» **SOURCE PASSAGE**
********************

Data Vault Automation

Data Vault 2.0 and Data Warehousing

Venturing into Data Warehouse methodologies and automation may be an intimidating subject for some  but it is necessary in today’s fast-moving world. There are countless methodologies used in regards to  data warehousing and there is no “wrong” answer. This guide will look at two of the big players in the  data warehousing industry; Data Vault, and WhereScape.  

Data Vault and WhereScape are a matchmade in data warehouse automation heaven. Data Vault is a  methodology for data warehouses and WhereScape is there to assist Data Vault with its automation  capabilities. This guide will detail the benefits of using WhereScape with the Data Vault system. Also,  how it can help your company and team achieve their data goals.

What is Data Vault?

Data Vault is an agile system of business intelligence built to solve inadequacies in the Data Warehouse  models that preceded it. While 3NF and Dimensional modeling address the data, they fail to address the  people and the technology that impact data warehouses in 2020, especially at the enterprise level.  

Today a data warehouse is not a single entity. It is a living fabric of data spread across Cloud and on-premises  databases. It amalgamates sources from multiple geo-locations in a combination of batch, real-time and big  data formats. You shouldn’t be able to point to a single server and say “there lives my data warehouse”, at  least not at enterprise level. New data sources and the unpredictability of people and changing business  needs must be catered for with Agile architectures and methodologies. 

This is where Data Vault excels over legacy modeling techniques. “Collaboration” and “responding to  change” are two of the four main principles of the Agile Manifesto, and these in turn enable the other two:  working software and individuals over processes and tools.

********************

» **ENTRIES SUPPLIED**
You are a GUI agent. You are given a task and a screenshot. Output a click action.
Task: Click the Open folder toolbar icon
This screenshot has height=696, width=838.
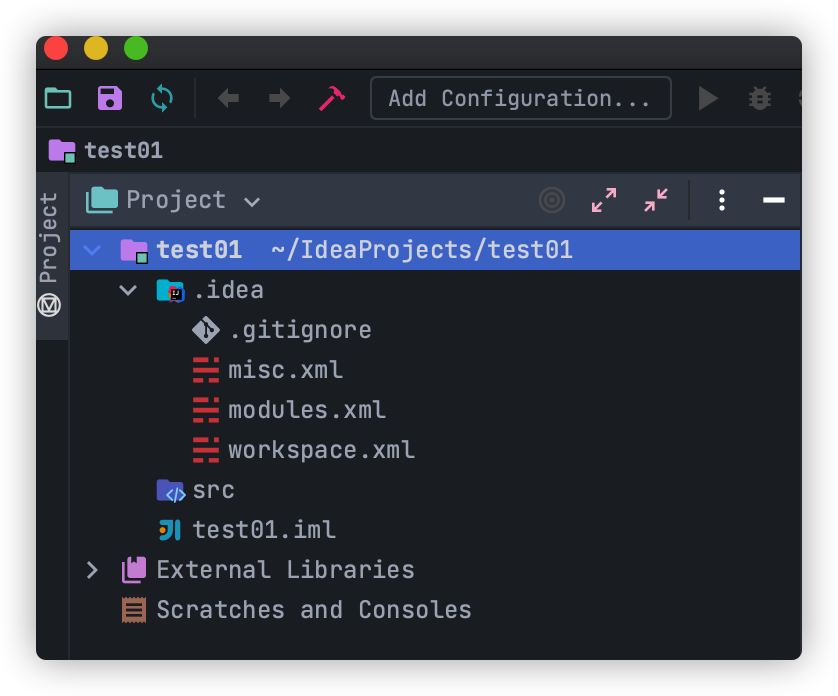click(58, 98)
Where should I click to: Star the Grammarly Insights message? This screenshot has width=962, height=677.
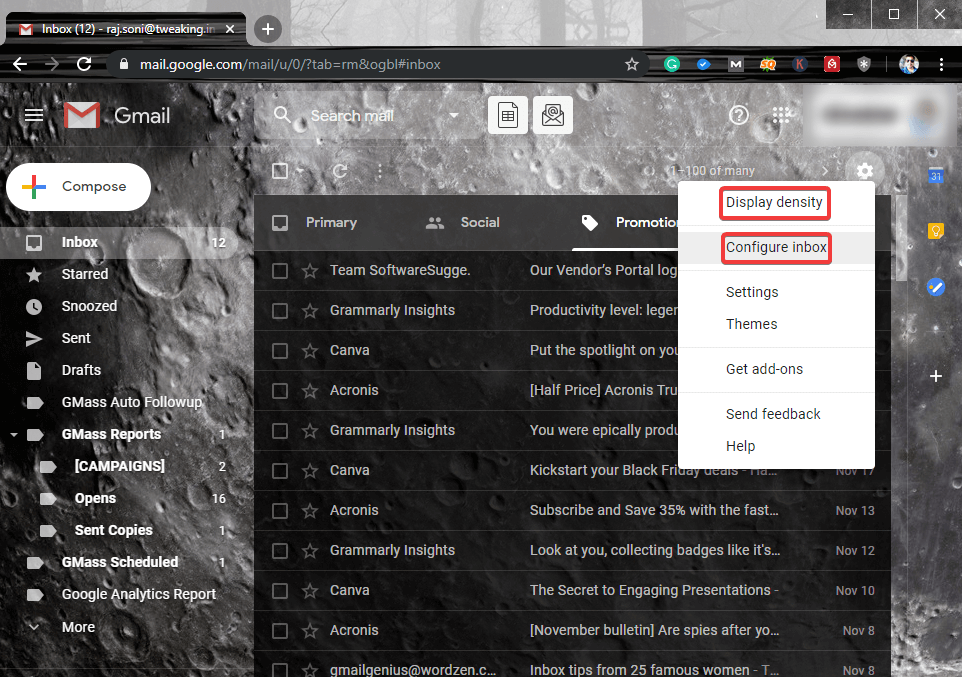click(309, 310)
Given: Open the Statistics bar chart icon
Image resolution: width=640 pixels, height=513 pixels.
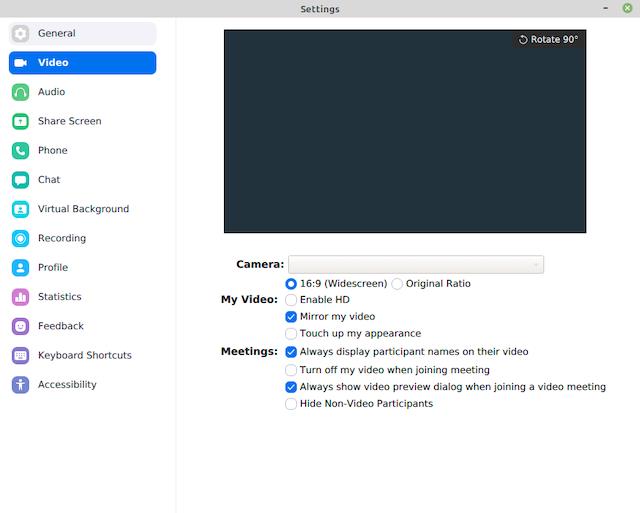Looking at the screenshot, I should tap(20, 297).
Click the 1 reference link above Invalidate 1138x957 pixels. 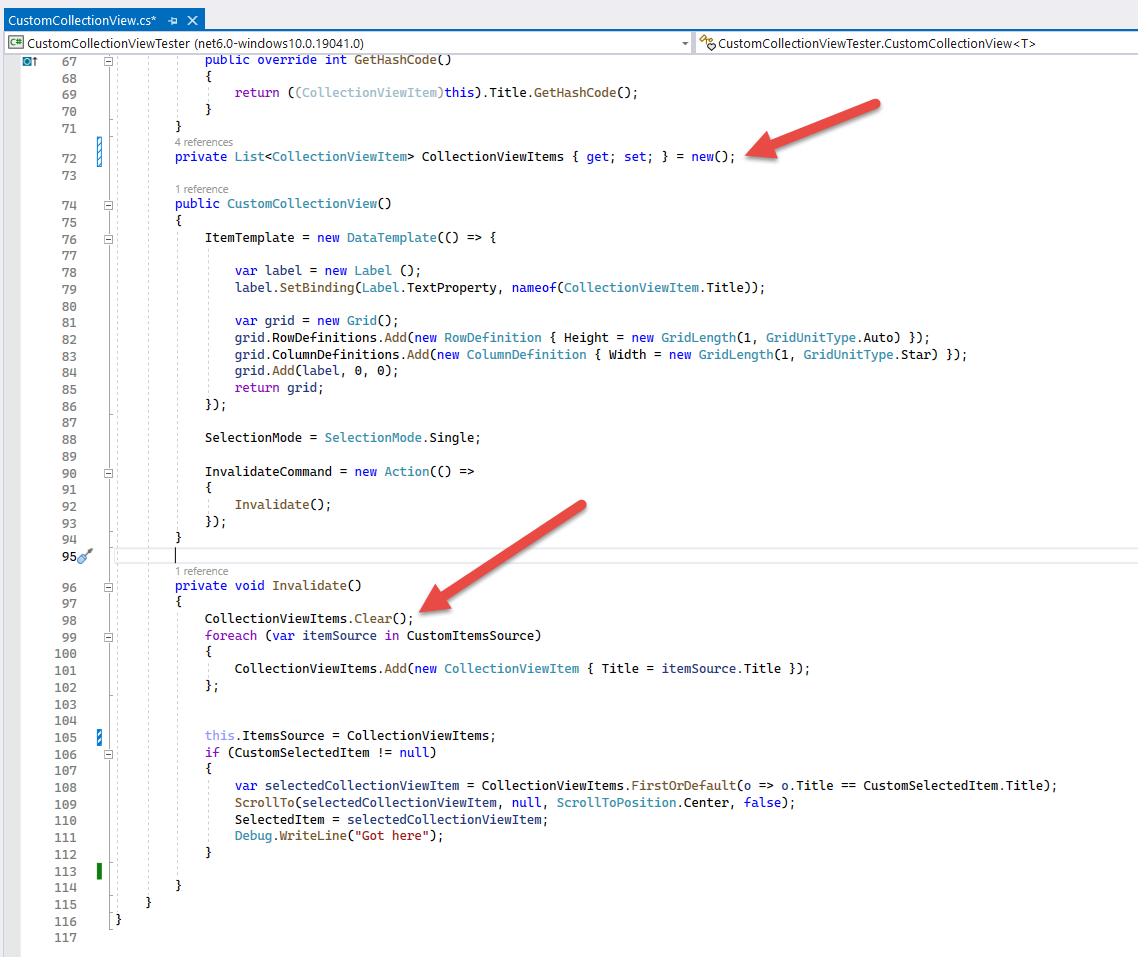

********************

» **SET TASKS**
1. In the Data Vault automation text, what do 3NF and Dimensional modeling fail to address?
2. Rewrite the Data Vault automation text from "Data Vault and" up to and including "their data goals.", substituting "article" for "guide".

» **RESULTS FOR THE EXERCISE**
1. The people and the technology that impact data warehouses in 2020, especially at the enterprise level.

2.
Data Vault and WhereScape are a matchmade in data warehouse automation heaven. Data Vault is a  methodology for data warehouses and WhereScape is there to assist Data Vault with its automation  capabilities. This article will detail the benefits of using WhereScape with the Data Vault system. Also,  how it can help your company and team achieve their data goals.